Cada pessoa é uma representação em si mesma desses elementos simbólicos que caracterizam Salvador, a baianidade. O ethos baiano, amparado na sedução. Salvador é para ser vista e vive se representando. É simultaneamente um lugar para si e para os outros, é um dar-se permanente, como a vaidosa Oxum, sensual e sedutora, mas enérgica e personalista. Como Iemanjá, é a grande mãe negra, a África mítica que só existe aqui, terra dos africanos da diáspora, terra de seus descendentes, África sentimental, território da ancestralidade, lugar de convívio do povo com os seus deuses e eles com o seu povo.
Salvador é tempo condensado, é lugar de encontro para o mundo e uma promessa de tolerância para o convívio das diferenças. Mais do que tudo o que se vê e que se pode tocar, Salvador é cheiro, é balbucio, é movimento sutil a modificar todas as formas que se querem rígidas. A personalidade de Salvador é fortíssima, sua cultura digere as demais culturas que aqui chegam e seu tempero predomina. Lugar de diferenças, mas a cidade a quem o futuro é promessa não superou a intolerância do racismo étnico e social do autoritarismo baiano compenetrado.
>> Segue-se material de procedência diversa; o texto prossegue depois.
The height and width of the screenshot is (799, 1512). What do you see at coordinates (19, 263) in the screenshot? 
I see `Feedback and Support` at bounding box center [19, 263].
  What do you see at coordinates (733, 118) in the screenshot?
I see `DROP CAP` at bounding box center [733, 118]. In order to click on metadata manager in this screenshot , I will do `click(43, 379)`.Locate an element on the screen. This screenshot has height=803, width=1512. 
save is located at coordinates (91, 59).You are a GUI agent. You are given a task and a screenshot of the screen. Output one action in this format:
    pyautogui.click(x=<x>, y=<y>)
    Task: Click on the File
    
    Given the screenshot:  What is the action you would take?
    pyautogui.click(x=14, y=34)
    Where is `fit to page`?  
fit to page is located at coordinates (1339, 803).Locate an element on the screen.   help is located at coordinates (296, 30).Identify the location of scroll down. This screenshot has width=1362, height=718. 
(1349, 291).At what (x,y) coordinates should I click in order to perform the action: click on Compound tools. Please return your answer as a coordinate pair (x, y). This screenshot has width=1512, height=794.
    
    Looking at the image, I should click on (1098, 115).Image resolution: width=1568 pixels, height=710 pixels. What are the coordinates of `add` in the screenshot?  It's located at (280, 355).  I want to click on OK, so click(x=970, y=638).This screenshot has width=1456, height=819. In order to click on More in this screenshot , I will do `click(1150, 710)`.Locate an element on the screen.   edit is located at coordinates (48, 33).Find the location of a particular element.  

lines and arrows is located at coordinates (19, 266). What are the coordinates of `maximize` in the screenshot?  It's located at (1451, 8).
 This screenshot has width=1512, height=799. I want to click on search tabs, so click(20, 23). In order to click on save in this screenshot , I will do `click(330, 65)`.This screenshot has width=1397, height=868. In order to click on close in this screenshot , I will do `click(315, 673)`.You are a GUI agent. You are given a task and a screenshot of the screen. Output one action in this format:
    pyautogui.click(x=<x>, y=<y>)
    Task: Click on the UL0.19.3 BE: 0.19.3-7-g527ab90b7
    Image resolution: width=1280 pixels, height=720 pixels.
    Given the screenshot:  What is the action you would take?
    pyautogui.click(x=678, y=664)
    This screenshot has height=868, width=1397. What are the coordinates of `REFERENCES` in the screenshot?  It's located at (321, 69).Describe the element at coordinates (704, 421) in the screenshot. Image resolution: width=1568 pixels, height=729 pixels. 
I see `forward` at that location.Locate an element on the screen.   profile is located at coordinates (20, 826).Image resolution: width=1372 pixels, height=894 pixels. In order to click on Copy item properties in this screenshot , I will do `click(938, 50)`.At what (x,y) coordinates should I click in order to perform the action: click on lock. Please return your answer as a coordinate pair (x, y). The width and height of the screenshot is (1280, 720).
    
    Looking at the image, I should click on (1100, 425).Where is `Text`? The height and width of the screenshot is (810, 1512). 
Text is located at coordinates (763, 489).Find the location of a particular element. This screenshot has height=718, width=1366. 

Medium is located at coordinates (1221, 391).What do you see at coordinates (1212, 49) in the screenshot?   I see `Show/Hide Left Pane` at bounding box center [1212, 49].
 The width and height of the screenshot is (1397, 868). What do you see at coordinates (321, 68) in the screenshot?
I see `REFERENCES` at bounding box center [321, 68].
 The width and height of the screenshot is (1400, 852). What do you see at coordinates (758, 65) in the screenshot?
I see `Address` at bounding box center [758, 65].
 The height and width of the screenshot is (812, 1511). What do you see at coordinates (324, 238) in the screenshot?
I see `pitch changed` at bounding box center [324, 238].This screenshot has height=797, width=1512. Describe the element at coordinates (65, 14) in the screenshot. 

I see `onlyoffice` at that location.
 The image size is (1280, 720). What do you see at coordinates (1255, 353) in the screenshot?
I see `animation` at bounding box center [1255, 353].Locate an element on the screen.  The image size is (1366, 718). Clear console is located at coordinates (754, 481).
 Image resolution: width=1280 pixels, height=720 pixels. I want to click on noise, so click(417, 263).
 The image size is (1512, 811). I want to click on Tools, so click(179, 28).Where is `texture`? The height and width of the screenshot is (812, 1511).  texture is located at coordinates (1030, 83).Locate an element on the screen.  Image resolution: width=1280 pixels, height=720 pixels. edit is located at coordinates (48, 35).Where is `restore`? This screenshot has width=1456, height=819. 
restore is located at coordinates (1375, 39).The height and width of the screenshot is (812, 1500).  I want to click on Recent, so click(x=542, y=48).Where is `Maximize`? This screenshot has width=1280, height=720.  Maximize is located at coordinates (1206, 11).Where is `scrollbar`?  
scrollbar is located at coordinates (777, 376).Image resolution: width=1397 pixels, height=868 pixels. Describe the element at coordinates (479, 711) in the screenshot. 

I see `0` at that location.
A cidade tornou-se mais universal, para si mesma e para os outros, é lugar de turismo e produtora de cultura. Vive o conflito de preservar suas tradições e torna-se mercadoria para consumidores de pouca imaginação e cuidado; e, nesse movimento, vez por outra se descaracteriza para fazer o gosto do freguês, ou dança uma mesma dança e canta uma mesma cantiga até a exaustão; ou faz movimentos bruscos e recria, trazendo suas raízes poderosas de lokos imensos, poderosa força que gera inovação e, novamente, algo novo e diferente emerge. Mas, de todas essas invenções e criações, a mais importante é a do aprimoramento do processo civilizador, o da dimensão ética das relações sociais entre as diferenças culturais, de tantas frentes abertas de luta contra o provincianismo político e cultural institucionalizados.
A cidade do Salvador é a promessa de ser a da salvação das almas, mas precisa ser, antes disso, a cidade da existência das pessoas no curso da vida cotidiana. A cidade bonita precisa contagiar a cidade feia e desumana de tantos milhares de habitantes pobres. A cidade do Axé precisa cuidar mais de sua gente, não ser gentil apenas com quem é de fora, em rituais cerimoniosos de bem receber, enquanto aos daqui ordena – “sirva-se, você é de casa”, sem brincar de cerimônia íntima, tão delicada, tão terna, de quem se dá com gosto. Salvador é ainda promessa em seus 450 anos e a sua história é, verdadeiramente, a das “cousas que estão por vir” (por Gey Espinheira).